Dies hat der Europäische Gerichtshof (EuGH) mit Urteil vom 04.07.2019 rechtskräftig und in letzter Instanz und damit unanfechtbar festgestellt. Betroffen ist insbesondere Artikel 15 der Dienstleistungsrichtlinie. Begründet wurde das Urteil unter anderem mit dem Vorwurf der Inkohärenz bei der Qualitätssicherung mangels flankierender berufsrechtlicher Kontrollen. Das Urteil des EuGH wird von deutschen Gerichten allerdings derzeit noch unterschiedlich umgesetzt. Es herrscht Rechtsunsicherheit zumindest noch so lange, bis der Siebte Zivilsenat des Bundesgerichtshofs (BGH) darüber entschieden haben wird.
Die Verordnung über die Honorare für Architekten- und Ingenieurleistungen (HOAI) – bzw. deren § 7 über die Verbindlichkeit ihres Preisrahmens – ist bislang weder geändert noch aufgehoben worden. Daher sind das Kammergericht mit Beschluss vom 19.08.2019 und das OLG Hamm mit Urteil vom 23.07.2019 (Revision beim BGH läuft unter dem Aktenzeichen VII ZR 174/19) ebenso wie das in dieser Frage schon länger profilierte OLG Naumburg mit gewichtigen Stimmen in der einschlägigen Fachliteratur der Auffassung, der Anwendungsvorrang des Europarechts stehe der Fortgeltung aller Regeln der HOAI zumindest bei laufenden Verfahren nicht entgegen.

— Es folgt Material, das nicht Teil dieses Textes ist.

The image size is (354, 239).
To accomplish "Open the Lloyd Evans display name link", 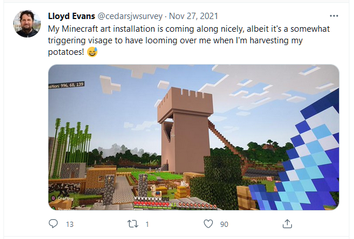I will pyautogui.click(x=71, y=16).
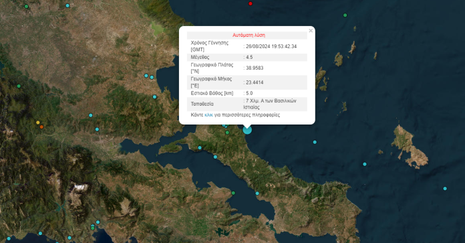Select cyan marker beside the gulf's green marker
Viewport: 465px width, 243px height.
(257, 193)
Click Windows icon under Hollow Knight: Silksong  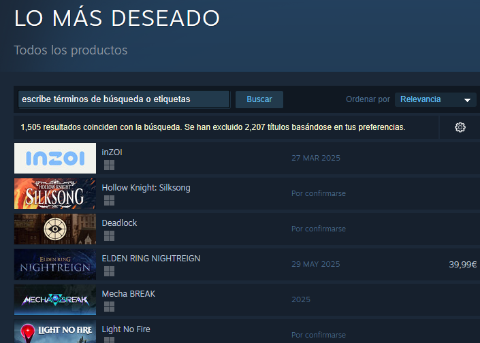[110, 201]
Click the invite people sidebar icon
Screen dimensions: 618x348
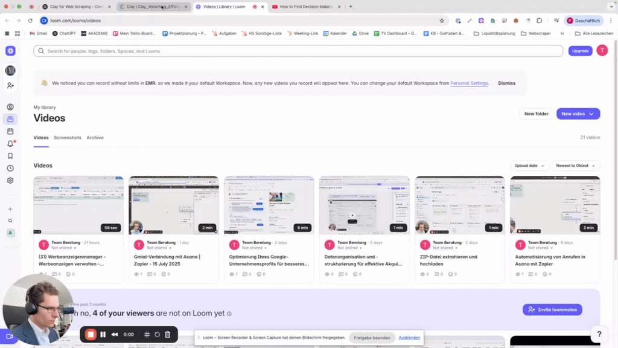click(x=10, y=86)
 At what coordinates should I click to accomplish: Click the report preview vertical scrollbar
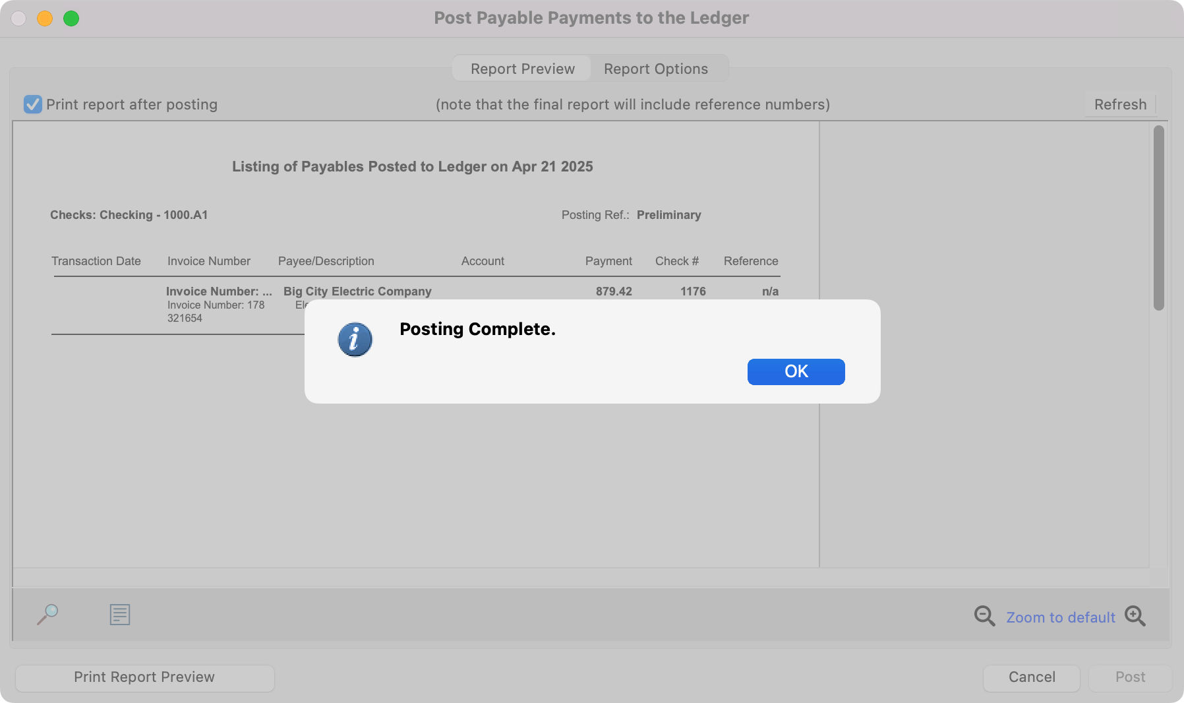[1158, 218]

Im Gegensatz dazu hat noch am Tag des EuGH-Urteils das OLG Dresden ähnlich wie später am 14.08.2019 das OLG Celle geurteilt, das Unterschreitungsverbot der HOAI könne nun nicht mehr angewandt werden. Diese Auffassung ist meines Erachtens richtig und wird nunmehr auch bekräftigt durch das aktuelle Urteil vom 17.09.2019 – 23 U 155/18 – des OLG Düsseldorf.
Da auch die Rechtsprechung Teil der Staatsgewalt ist, die durch den EuGH verurteilt worden ist, dürfen Gerichte das Preisrahmenrecht der HOAI nicht mehr anwenden. Weitere Verstöße erfolgen dann sogar absichtlich und vertiefen das daraus folgende Unrecht noch weiter. Das Verbot der Mindestsatzunterschreitung wurde zwar bislang noch nicht aufgehoben, kann aber ab sofort nicht mehr über § 134 BGB zur Unwirksamkeit einer die europarechtswidrigen Mindestsätze unterschreitenden Vereinbarung führen. Der insoweit nach wie vor fehlende Geltungsvorrang des Unionsrechts ändert daran nichts.
Entbehrlich sind daher auch die in den zitierten Urteilen zu findenden Ausführungen für und wider die Richtigkeit des EuGH-Urteils. Die Auslegung des betroffenen Europarechts ist mit diesem Urteil vom 04.07.2019 verbindlich geklärt, da erübrigt sich jegliche Apologetik. Weitere Aufstockungsklagen deutscher Architekt(inn)en und Ingenieur(inn)en sind vor diesem Hintergrund meines Erachtens unvernünftig.